The PPP is a forgivable loan program included in the CARES Act, which significantly expands which organizations are eligible for Small Business Administration (SBA) loans. For brokers and MGAs facing financial strain as a result of COVID-19, these loans can help offset a variety of costs. Significantly, the loans will be forgiven so long as the funds are used to keep employees on the payroll and for certain other expenses.
The CARES Act also provides funds for the EIDL program, and it makes several changes to this program, which is available to businesses and nonprofits of all sizes in a declared disaster area. Currently, all 50 states, the District of Columbia, Puerto Rico, Guam and the Northern Mariana Islands have all been declared disaster areas for purposes of the EIDL Program. These loans are processed directly through the SBA.

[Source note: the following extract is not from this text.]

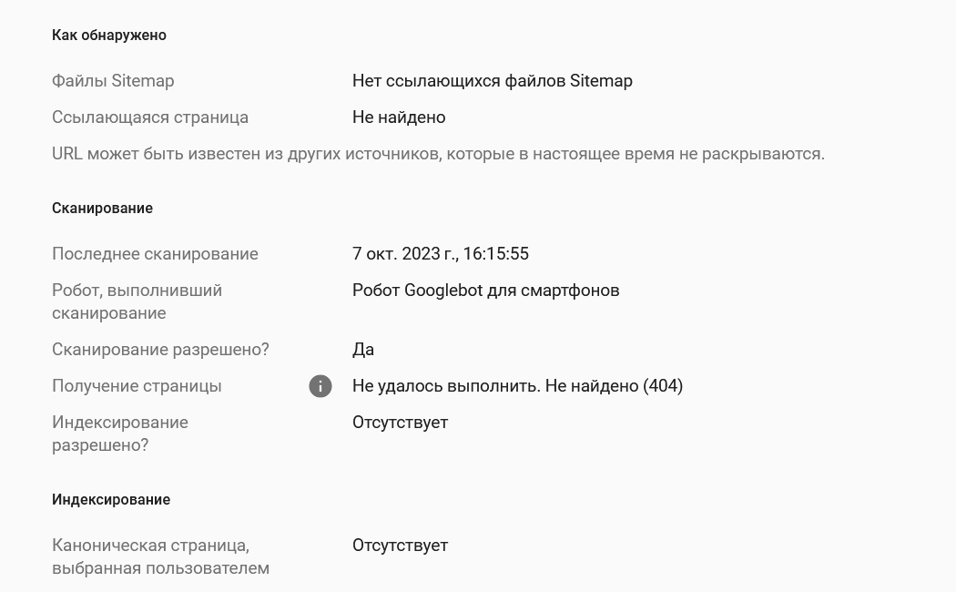The width and height of the screenshot is (956, 592).
Task: Select the Индексирование разрешено? label
Action: pos(120,434)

While there are many opportunities available in the stimulus bills, eligibility for some provisions is dependent on company size and other factors, and many benefits are mutually exclusive or have other implications. Given the level of complexity in deciding which relief measures to pursue and in securing them, it is critical for insurance companies to consult with professionals in order to maximize their savings and direct relief where it will matter most.
Employers who don’t take advantage of the PPP would be eligible for a 50% credit on qualifying wages paid to employees between March 13 through December 31, 2020, if they either:
- Fully or partially suspend operation during any calendar quarter in 2020 due to orders from an appropriate governmental authority limiting commerce, travel or group meetings (for commercial, social, religious or other purposes) due to COVID-19; or
- Experience a significant decline in gross receipts during the calendar quarter, relative to a comparable quarter in 2019.
All employers are eligible to defer their social security tax liability due March 27 through the earlier of PPP loan forgiveness, if applicable, or December 31, 2020. Organizations should also check with their applicable state taxing authorities for relief and updates on how states are coordinating with the CARES Act’s provisions.
In addition to government assistance, lenders, landlords and vendors may be willing to give concessions on payments coming due that provide more favorable payment terms than usual. Insurance companies with a global presence should also look at what additional opportunities may be available in the countries in which they operate.